Examples of Meaningful Prayers
4. (a) What examples of meaningful prayer did Moses and Joshua provide? (b) What examples did David and King Hezekiah give? (c) What common characteristic did several of these prayers have?
4 When weighty problems are to be faced, serious decisions are required, gross mistakes have been made, or our lives are threatened, our prayers especially take on earnestness and become meaningful. Because the Israelites rebelled after hearing the negative report of the ten unfaithful spies, Jehovah told Moses that the people deserved to be wiped out. In an earnest and meaningful prayer, Moses begged Jehovah not to take this action because His name was involved. (Numbers 14:11-19) When Israel was defeated at Ai because of Achan’s greed, Joshua uttered a most impassioned plea also on the basis of Jehovah’s name. (Joshua 7:6-9) Many of David’s psalms are in the form of earnest prayers, a particularly striking example being Psalm 51. King Hezekiah’s prayer at the time of Assyrian King Sennacherib’s invasion of Judah is another fine example of a meaningful prayer, and again Jehovah’s name was involved.—Isaiah 37:14-20.
5. We have what other examples of meaningful prayers said by certain servants of Jehovah?
5 The book of Lamentations might be said to be a long, earnest prayer by Jeremiah on behalf of his people, for Jehovah is repeatedly addressed therein. (Lamentations 1:20; 2:20; 3:40-45, 55-66; 5:1-22) Ezra and Daniel also offered meaningful and earnest prayers on behalf of their people, confessing their nation’s wrongs and pleading for forgiveness. (Ezra 9:5-15; Daniel 9:4-19) And we can be certain that the prayer Jonah said while he was in the belly of the huge fish was earnest and meaningful.—Jonah 2:1-9.
6. (a) Jesus gave us what examples of meaningful prayers? (b) What basic factor is needed to make our prayers meaningful?
6 Before choosing the 12 apostles, Jesus spent all night in prayer so that his Father’s will might be done in making the choices. (Luke 6:12-16) There is also Jesus’ meaningful prayer on the night of his betrayal, as recorded at John chapter 17. All these prayers give eloquent testimony to the fine relationship with Jehovah God that was enjoyed by those who uttered them. Without a doubt, this must be a basic factor in our prayers if they are to be meaningful. And earnest and meaningful they need to be if they are to be ‘powerful’ with Jehovah God.—James 5:16, The Jerusalem Bible.

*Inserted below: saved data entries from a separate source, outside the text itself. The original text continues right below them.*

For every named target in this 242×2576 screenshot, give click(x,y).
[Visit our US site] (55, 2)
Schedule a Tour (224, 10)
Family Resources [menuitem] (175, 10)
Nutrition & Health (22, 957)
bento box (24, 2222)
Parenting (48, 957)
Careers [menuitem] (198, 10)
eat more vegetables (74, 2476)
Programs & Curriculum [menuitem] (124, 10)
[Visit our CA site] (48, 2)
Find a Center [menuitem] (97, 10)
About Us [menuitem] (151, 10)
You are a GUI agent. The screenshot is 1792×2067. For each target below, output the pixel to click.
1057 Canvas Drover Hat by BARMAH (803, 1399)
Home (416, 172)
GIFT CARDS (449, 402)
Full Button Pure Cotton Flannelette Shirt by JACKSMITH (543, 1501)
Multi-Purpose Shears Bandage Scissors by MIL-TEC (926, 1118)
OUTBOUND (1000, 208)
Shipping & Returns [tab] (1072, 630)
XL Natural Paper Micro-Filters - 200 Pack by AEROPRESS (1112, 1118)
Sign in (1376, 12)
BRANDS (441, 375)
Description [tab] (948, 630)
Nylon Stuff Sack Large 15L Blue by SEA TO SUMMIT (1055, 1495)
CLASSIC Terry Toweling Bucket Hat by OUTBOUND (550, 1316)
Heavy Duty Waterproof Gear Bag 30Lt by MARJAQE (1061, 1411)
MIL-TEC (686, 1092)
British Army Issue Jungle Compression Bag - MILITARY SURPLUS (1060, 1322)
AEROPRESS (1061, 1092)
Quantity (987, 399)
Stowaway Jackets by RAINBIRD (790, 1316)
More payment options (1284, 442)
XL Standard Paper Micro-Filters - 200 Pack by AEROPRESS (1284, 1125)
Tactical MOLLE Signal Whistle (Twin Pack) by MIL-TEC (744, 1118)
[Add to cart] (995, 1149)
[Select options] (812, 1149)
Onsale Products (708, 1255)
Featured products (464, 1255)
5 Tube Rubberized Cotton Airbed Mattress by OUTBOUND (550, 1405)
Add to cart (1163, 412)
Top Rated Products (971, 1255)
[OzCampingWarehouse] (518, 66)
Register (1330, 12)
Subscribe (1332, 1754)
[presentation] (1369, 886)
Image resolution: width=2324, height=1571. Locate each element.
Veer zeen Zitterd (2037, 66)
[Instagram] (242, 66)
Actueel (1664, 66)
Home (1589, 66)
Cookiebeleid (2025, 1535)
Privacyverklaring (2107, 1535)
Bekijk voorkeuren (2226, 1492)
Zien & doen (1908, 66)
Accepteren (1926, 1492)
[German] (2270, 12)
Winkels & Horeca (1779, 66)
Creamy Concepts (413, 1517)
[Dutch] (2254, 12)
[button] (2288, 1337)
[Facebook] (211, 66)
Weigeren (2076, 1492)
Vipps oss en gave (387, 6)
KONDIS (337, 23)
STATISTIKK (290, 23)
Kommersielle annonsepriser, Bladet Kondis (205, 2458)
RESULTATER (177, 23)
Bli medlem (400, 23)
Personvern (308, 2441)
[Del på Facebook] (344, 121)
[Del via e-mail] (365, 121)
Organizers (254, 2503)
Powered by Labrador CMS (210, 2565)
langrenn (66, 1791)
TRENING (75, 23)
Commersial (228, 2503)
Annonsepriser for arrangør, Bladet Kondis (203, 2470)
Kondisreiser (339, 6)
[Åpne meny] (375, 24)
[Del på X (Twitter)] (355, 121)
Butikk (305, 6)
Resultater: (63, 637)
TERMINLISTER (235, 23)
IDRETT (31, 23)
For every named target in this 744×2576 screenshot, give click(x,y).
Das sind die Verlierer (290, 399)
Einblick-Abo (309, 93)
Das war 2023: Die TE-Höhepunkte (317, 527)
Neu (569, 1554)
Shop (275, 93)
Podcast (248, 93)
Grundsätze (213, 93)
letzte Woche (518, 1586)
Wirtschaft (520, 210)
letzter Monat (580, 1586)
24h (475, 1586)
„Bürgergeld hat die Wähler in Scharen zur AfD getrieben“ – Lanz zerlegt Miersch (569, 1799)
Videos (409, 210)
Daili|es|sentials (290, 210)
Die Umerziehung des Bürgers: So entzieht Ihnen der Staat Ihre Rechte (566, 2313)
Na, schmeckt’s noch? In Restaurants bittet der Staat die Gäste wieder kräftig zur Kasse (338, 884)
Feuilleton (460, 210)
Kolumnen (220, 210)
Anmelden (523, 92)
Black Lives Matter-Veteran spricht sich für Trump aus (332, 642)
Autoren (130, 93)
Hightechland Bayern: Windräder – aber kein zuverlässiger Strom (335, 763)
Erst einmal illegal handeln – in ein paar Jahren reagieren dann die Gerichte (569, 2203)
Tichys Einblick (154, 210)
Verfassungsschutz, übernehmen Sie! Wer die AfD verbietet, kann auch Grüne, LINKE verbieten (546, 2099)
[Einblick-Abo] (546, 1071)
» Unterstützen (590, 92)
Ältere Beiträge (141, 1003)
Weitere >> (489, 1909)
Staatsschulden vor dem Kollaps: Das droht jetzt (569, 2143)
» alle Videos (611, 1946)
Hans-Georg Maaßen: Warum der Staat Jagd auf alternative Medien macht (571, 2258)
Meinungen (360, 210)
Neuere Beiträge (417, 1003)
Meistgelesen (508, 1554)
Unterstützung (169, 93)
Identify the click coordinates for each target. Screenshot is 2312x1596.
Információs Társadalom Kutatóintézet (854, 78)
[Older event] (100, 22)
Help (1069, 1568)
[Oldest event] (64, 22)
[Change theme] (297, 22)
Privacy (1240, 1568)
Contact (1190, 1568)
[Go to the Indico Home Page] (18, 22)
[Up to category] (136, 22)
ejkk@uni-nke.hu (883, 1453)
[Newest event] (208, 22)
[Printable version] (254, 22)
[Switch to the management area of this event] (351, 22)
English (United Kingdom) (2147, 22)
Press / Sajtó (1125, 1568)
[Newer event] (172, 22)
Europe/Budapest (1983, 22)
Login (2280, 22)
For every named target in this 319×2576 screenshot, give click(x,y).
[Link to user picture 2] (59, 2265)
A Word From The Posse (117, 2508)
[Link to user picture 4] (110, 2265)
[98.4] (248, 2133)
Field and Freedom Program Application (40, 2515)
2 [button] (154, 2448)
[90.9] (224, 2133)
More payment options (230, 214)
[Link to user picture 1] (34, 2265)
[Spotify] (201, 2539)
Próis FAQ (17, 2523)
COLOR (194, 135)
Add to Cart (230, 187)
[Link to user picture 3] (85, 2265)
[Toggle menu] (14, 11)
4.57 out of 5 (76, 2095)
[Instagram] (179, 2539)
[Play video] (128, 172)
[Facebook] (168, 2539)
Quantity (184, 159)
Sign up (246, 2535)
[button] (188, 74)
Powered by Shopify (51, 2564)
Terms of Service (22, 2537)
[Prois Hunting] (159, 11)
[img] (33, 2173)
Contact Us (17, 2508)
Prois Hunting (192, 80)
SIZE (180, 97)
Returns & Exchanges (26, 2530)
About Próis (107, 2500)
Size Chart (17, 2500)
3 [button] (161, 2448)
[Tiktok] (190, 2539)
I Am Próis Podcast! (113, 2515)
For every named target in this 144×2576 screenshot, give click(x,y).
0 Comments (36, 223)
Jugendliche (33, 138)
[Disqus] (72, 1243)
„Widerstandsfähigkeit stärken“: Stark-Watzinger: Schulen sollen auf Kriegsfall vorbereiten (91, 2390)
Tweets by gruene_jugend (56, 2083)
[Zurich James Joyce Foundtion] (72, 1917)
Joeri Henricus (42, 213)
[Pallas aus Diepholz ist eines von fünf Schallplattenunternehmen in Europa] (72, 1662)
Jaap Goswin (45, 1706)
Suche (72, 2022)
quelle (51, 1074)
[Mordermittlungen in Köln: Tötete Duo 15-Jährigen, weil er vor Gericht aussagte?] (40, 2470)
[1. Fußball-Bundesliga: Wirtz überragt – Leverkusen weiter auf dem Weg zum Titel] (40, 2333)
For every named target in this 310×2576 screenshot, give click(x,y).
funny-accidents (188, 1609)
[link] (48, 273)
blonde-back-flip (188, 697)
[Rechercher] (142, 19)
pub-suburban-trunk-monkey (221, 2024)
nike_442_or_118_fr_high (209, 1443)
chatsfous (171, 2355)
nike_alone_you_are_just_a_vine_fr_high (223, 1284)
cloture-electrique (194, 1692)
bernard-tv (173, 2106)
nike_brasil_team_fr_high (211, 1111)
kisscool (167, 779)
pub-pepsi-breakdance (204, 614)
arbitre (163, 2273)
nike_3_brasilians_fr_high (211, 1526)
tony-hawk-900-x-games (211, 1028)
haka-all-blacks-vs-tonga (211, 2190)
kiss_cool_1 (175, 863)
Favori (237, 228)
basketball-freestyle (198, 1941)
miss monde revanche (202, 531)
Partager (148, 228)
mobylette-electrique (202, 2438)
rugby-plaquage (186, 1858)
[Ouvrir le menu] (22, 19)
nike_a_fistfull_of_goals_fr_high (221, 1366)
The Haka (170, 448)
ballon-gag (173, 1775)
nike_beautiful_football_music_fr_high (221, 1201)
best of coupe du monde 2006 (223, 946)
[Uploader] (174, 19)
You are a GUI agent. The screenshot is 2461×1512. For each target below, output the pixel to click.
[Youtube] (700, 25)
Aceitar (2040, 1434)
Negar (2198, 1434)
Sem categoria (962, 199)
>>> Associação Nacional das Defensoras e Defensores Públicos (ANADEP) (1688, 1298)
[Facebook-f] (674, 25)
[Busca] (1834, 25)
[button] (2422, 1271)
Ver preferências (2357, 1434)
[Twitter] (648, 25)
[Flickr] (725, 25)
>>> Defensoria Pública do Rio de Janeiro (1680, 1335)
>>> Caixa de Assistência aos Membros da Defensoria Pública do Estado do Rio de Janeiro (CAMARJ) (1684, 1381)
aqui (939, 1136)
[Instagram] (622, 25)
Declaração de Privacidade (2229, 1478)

Flaws Due to Human Imperfection
7. What questions might we ask ourselves regarding our prayers?
7 As has been noted, under stressful conditions our prayers are likely to be especially earnest and meaningful. But what about our everyday prayers? Do they give evidence of the warm, close relationship we feel we have with our heavenly Father, Jehovah God? It has well been said: “Prayer must mean something to us if it is to mean anything to God.” Do we give our prayers the thought they deserve and make sure that they really come from our figurative heart?
8. Our prayers might have what flaws due to human imperfection?
8 It is easy to let our prayers deteriorate in these respects. Because of our inherited imperfect inclinations, our hearts can easily deceive us, robbing our prayers of the qualities they should have. (Jeremiah 17:9) Unless, in most cases, we pause and think before we pray, we may find that the tendency is for our prayers to become mechanical, stereotyped, routine. Or they may become repetitious, which calls to mind what Jesus said about the improper way ‘the people of the nations pray.’ (Matthew 6:7, 8) Or our prayers may deal only with generalities rather than with specific matters or persons.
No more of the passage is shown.